**INFORMATION PROVIDED**
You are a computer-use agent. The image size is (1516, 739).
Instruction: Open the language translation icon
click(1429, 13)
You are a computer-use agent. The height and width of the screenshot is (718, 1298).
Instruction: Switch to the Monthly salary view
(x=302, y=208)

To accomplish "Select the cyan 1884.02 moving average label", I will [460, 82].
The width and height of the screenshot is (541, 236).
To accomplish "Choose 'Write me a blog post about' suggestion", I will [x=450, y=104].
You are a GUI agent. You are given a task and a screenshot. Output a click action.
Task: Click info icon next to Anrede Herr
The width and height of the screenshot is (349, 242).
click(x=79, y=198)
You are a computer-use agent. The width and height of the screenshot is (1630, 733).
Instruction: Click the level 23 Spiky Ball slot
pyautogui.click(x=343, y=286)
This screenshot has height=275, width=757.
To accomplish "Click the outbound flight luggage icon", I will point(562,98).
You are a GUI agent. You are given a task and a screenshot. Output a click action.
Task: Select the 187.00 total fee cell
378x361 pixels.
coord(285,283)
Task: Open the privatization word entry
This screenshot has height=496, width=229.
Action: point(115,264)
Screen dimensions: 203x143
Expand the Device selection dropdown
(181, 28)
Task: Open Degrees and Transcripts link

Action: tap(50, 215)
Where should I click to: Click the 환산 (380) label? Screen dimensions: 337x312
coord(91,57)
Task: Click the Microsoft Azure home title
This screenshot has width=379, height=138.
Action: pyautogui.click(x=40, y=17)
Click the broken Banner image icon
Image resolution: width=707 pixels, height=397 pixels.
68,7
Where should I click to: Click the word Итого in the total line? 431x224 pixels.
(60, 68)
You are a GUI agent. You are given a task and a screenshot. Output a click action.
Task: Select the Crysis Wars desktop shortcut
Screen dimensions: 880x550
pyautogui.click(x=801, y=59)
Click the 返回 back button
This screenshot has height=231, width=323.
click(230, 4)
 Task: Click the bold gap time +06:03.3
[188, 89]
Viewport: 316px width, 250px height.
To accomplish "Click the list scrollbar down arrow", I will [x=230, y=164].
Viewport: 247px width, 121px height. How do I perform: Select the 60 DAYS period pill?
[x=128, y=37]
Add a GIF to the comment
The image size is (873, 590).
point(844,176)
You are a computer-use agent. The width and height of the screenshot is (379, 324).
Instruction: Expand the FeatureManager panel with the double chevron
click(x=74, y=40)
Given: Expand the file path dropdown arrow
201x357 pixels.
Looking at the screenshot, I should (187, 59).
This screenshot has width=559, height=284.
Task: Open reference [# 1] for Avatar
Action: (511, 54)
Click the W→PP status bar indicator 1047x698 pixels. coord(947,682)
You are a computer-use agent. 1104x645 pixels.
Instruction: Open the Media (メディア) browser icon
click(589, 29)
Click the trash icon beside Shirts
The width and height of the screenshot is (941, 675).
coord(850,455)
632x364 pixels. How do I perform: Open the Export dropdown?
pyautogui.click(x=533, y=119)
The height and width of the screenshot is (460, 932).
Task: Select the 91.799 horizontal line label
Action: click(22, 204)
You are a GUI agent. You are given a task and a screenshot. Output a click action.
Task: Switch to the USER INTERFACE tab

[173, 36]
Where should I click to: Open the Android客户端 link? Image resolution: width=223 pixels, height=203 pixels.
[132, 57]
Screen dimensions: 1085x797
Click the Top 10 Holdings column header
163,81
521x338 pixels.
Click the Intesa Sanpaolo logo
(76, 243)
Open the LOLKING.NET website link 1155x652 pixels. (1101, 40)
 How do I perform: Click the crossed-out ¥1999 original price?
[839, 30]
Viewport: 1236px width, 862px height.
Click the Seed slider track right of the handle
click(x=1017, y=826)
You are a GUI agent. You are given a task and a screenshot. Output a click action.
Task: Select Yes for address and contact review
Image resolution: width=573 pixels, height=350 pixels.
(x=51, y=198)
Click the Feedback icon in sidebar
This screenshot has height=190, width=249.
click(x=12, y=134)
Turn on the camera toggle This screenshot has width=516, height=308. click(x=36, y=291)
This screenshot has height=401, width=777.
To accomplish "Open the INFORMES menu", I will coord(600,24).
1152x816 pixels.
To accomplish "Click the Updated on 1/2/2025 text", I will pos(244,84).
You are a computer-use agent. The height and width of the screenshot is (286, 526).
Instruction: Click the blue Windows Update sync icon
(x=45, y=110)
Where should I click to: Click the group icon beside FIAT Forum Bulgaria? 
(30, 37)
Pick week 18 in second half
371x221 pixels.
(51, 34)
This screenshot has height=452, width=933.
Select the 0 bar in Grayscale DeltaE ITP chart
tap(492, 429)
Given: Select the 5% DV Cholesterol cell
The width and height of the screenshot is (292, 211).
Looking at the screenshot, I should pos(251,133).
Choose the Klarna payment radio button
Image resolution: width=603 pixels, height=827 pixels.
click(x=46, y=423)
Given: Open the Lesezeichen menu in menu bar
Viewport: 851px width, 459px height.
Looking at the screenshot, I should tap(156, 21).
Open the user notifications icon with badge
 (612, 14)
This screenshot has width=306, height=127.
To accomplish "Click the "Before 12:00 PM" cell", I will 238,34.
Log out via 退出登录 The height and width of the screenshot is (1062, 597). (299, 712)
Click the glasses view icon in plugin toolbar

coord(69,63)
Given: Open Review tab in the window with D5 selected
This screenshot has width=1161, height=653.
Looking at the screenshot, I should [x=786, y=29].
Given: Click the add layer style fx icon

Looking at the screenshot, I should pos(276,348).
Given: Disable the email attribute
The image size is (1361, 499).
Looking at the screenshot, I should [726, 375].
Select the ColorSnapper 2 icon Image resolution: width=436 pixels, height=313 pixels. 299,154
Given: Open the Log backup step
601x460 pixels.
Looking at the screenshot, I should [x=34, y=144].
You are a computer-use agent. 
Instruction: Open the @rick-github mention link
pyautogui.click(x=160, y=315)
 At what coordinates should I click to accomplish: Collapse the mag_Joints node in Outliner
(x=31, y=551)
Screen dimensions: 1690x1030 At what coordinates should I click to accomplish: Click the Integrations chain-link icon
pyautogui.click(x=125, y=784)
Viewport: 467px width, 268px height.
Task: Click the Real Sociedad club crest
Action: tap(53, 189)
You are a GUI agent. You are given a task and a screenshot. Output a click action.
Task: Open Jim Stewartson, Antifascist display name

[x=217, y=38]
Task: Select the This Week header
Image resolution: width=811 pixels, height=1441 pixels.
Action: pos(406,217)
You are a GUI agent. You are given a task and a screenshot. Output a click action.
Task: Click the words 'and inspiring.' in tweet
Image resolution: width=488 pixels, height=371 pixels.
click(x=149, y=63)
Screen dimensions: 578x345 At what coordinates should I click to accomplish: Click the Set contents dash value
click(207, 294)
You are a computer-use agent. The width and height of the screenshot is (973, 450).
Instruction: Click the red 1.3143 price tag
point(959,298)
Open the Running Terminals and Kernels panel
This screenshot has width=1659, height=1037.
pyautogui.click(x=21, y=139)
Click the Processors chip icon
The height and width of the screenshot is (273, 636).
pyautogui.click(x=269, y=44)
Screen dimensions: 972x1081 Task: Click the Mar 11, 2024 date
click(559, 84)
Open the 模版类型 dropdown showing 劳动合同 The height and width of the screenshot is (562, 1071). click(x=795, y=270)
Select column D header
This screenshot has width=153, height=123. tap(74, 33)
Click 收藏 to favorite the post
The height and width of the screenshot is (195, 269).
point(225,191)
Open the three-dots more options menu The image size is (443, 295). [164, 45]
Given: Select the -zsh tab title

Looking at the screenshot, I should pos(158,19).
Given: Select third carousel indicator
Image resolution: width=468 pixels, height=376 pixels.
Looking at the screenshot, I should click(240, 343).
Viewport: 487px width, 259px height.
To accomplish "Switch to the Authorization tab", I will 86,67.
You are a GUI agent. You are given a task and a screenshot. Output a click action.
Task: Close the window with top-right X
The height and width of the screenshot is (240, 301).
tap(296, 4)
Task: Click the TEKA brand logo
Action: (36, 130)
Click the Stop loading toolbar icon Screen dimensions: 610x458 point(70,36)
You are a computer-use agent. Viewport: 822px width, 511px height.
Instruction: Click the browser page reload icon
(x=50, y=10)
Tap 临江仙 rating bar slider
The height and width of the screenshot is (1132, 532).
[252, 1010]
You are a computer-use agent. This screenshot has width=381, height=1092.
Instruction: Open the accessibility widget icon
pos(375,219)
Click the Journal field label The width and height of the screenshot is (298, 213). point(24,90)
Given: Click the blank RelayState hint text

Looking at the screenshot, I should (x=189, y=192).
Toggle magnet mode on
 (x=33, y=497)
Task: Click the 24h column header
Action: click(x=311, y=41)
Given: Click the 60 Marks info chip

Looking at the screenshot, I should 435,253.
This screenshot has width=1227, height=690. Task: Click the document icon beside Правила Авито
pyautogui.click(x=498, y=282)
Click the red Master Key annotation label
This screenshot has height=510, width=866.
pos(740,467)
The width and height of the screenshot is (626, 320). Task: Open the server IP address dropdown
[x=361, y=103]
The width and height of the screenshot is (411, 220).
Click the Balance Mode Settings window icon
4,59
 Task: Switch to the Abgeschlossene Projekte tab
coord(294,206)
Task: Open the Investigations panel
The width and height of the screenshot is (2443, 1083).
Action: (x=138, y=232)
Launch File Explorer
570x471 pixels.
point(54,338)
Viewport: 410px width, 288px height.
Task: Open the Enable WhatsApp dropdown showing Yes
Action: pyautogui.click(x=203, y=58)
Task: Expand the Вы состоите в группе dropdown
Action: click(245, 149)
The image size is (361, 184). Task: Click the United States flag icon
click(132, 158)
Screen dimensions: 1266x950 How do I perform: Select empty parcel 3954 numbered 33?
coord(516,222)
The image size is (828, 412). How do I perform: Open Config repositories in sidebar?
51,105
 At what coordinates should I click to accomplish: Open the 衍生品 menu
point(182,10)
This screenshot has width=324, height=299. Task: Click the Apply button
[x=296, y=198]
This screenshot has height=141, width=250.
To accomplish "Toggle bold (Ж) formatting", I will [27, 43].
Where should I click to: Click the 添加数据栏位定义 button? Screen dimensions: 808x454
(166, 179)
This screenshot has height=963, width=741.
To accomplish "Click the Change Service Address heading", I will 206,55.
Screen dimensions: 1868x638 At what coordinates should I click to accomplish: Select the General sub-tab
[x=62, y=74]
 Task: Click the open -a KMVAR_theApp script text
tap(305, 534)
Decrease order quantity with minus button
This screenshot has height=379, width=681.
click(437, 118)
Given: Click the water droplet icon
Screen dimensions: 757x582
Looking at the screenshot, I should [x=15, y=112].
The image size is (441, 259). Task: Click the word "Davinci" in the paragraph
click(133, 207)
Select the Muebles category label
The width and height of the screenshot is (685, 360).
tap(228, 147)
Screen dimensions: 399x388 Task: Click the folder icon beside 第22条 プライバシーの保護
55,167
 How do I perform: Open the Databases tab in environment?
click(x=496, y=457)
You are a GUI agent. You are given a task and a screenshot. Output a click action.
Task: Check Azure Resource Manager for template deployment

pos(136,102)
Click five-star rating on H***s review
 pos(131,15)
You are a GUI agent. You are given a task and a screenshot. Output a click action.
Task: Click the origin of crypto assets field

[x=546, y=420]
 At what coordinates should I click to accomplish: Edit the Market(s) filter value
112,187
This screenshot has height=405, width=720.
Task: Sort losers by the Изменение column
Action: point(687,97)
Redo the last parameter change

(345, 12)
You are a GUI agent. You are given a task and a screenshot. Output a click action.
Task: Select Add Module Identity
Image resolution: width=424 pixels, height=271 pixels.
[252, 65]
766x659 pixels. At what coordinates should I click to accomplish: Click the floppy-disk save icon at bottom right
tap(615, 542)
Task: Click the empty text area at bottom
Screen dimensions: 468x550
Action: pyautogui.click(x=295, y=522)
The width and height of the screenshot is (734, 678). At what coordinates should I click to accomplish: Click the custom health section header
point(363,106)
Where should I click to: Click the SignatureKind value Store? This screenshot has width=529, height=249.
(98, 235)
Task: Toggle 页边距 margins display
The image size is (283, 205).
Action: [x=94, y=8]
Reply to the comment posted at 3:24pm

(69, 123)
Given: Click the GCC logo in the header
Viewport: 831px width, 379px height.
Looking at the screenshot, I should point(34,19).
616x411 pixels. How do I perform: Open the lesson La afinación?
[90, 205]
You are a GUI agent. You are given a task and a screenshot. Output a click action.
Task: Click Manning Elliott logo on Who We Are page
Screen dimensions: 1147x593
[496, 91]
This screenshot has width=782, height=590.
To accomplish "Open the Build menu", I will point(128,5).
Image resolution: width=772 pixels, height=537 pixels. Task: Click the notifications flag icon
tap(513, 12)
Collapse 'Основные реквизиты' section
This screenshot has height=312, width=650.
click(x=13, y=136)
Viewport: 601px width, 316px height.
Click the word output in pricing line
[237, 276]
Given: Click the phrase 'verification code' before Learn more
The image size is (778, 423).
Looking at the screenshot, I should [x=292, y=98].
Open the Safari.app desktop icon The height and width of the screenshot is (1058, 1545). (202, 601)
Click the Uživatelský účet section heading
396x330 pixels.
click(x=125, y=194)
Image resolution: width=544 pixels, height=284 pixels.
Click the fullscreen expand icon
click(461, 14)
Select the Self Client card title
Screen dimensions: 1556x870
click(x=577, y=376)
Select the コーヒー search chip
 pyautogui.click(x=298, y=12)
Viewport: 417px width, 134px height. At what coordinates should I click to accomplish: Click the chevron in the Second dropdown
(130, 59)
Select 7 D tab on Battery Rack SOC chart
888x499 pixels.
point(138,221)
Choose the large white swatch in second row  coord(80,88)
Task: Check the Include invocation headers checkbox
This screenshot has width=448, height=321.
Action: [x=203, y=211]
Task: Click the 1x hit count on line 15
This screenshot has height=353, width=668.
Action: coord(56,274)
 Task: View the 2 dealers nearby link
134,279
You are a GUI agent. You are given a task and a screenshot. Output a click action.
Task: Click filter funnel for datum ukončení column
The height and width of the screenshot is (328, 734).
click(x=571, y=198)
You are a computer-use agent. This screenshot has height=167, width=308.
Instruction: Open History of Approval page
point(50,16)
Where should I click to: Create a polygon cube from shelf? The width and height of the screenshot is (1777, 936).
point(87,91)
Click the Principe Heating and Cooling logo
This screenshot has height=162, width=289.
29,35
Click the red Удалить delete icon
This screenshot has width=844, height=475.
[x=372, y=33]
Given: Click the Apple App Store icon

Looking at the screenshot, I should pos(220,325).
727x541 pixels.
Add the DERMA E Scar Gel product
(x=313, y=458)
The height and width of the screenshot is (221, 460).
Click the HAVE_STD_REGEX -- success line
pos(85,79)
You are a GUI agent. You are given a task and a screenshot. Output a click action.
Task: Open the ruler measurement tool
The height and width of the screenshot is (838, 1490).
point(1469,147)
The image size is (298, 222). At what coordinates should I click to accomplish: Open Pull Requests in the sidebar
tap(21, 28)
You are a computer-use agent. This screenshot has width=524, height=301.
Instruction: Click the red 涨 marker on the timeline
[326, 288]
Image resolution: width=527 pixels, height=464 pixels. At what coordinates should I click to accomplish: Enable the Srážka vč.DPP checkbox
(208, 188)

**PROMPT**
Show a copy of each line from the data that includes the word "cell".

**YOUR SOLUTION**
Task: Select the 187.00 total fee cell
Given: Select the 5% DV Cholesterol cell
To accomplish "Click the "Before 12:00 PM" cell", I will 238,34.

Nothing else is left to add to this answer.